When Steve Jobs unveiled the groundbreaking first generation iPhone in 2007, the mobile phone industry exploded. Before the iPhone, the closest thing to a smartphone was the now nearly-defunct BlackBerry and no one had ever seen a touchscreen phone before and many questioned the exclusion of a physical keyboard. Fast forward seven years and Apple has seen its stock skyrocket from $6.56 a share in 2003 to it’s pre-split price of $645.57 in 2014, thanks almost exclusively to the enormous sales generated by the iPhone. Since then, touch-screen smartphones have become the industry standard and while Apple can claim its role as a pioneer, numerous technology companies have since perfected Apple’s innovations and added a few of their own.
Clash of the Titans
In a move that has drawn some criticism from bloggers in favor of a more open technological industry, Apple patented dozens of features introduced with the iPhone from its touchscreen to its “slide to unlock” mechanism and this has touched off countless multi-billion dollar patent lawsuits around the world as Apple looks to maintain its relative supremacy in the mobile device market.

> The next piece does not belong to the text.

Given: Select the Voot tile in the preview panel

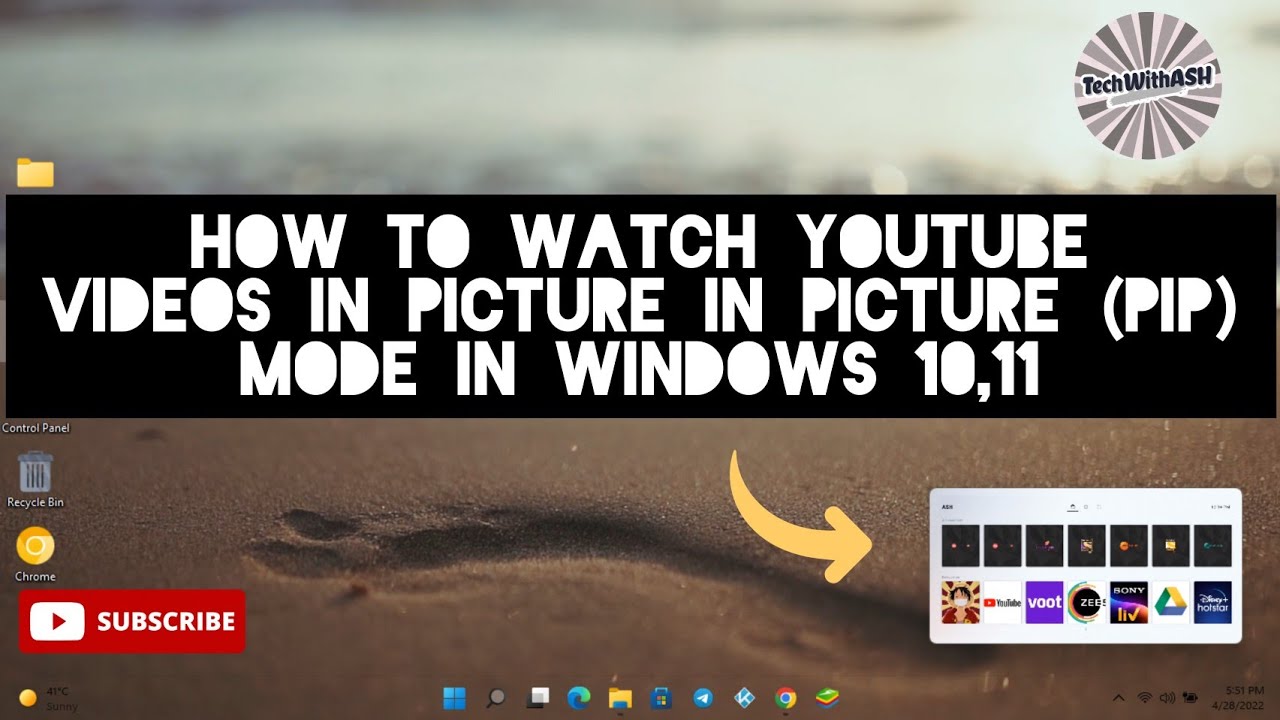Looking at the screenshot, I should pos(1044,603).
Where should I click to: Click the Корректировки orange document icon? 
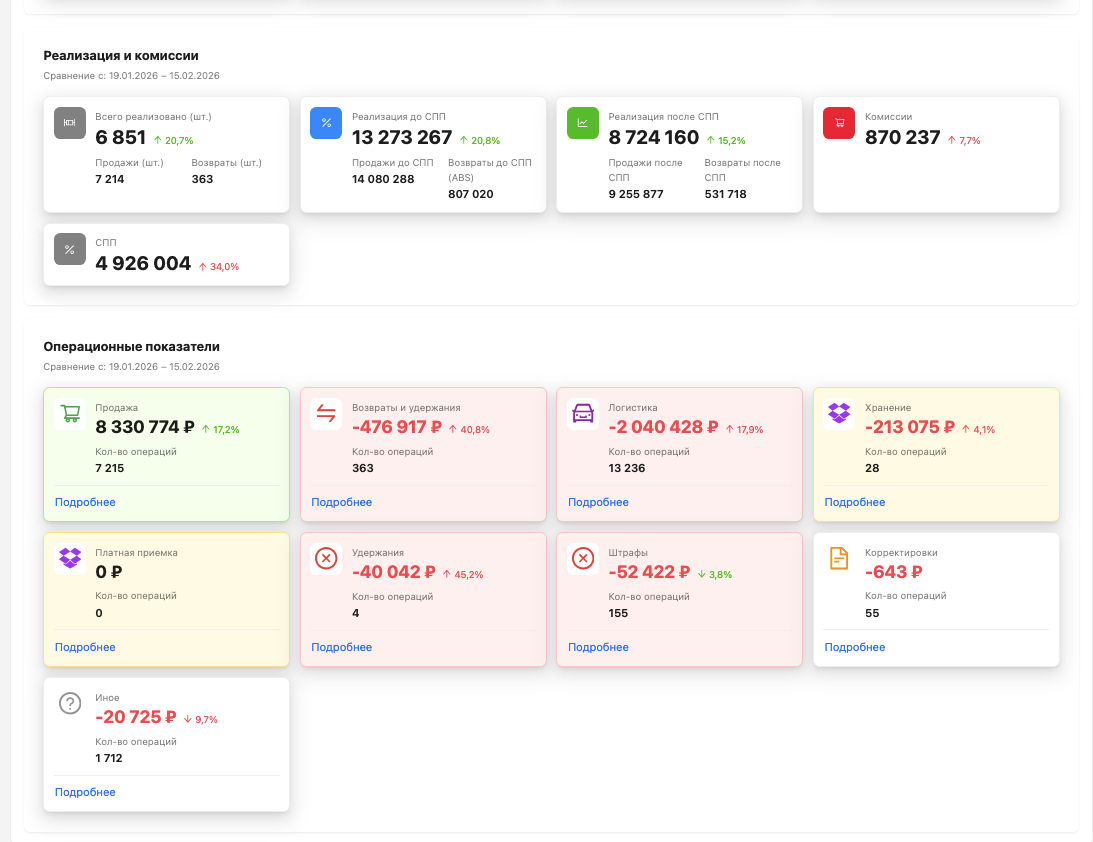839,558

With the release of the iPhone 6, Apple seems to have officially lost its untouchable throne and many see the device as emulating the success of so-called “phablets”, a portmanteau of phone and tablet, with the 6’s larger screen and a super high-resolution camera, an option first made standard by Nokia. One of the primary reason for the iPhone’s fall from grace include Google’s Android operating system which includes a myriad of unique features including the ability to swipe across the on-screen keyboard only to have the phone figure out what one meant to type, making many gripes about finicky touchscreens disappear. Today, phone manufacturers are battling to include the greatest and latest hardware advancements, and Google and Apple are slugging it out to develop the most approachable and innovative operating systems. So, where does the state of smartphones stand today?
The Latest and Greatest
In late 2013, Google released the newest Android operating system update to 4.4, named KitKat, which was optimized for lower memory phones, making it much more usable across budget devices, made more compatible with cloud networks, and had a variety of user-friendly options added such as a better Google search for browsing sites and more sensitive motion sensors. The popular Android KitKat 4.4.2 is a strong entry into the already reputable Google OS family and Apple has also recently raised the bar as well with their AOS. Much like many Apple OS launches, iOS 8 was launched with a few glitches that made some Apple users’ lives hell for a few days but they have allegedly since been fixed. The new Apple OS totes a variety of improved application functions and increased cloud compatibility as well as a huge health app that tracks activity, heart rate, and many other vital processes. And lastly, perhaps better late than never, Microsoft has finally entered into the smartphone arena officially with their purchase of Nokia and the release of their Windows Phone OS 8.1 and while it contains practically identical features as KitKat and iOS 8, it has spent quite of bit of advertising boasting about the usability of their “Cortana” artificial intelligence that is supposed to best Apple’s “Siri” function. Numerous reviews and blogs show that the Cortana function is much more comprehensive and understanding than Siri and really does take the idea of interacting with a digital assistant to a new level.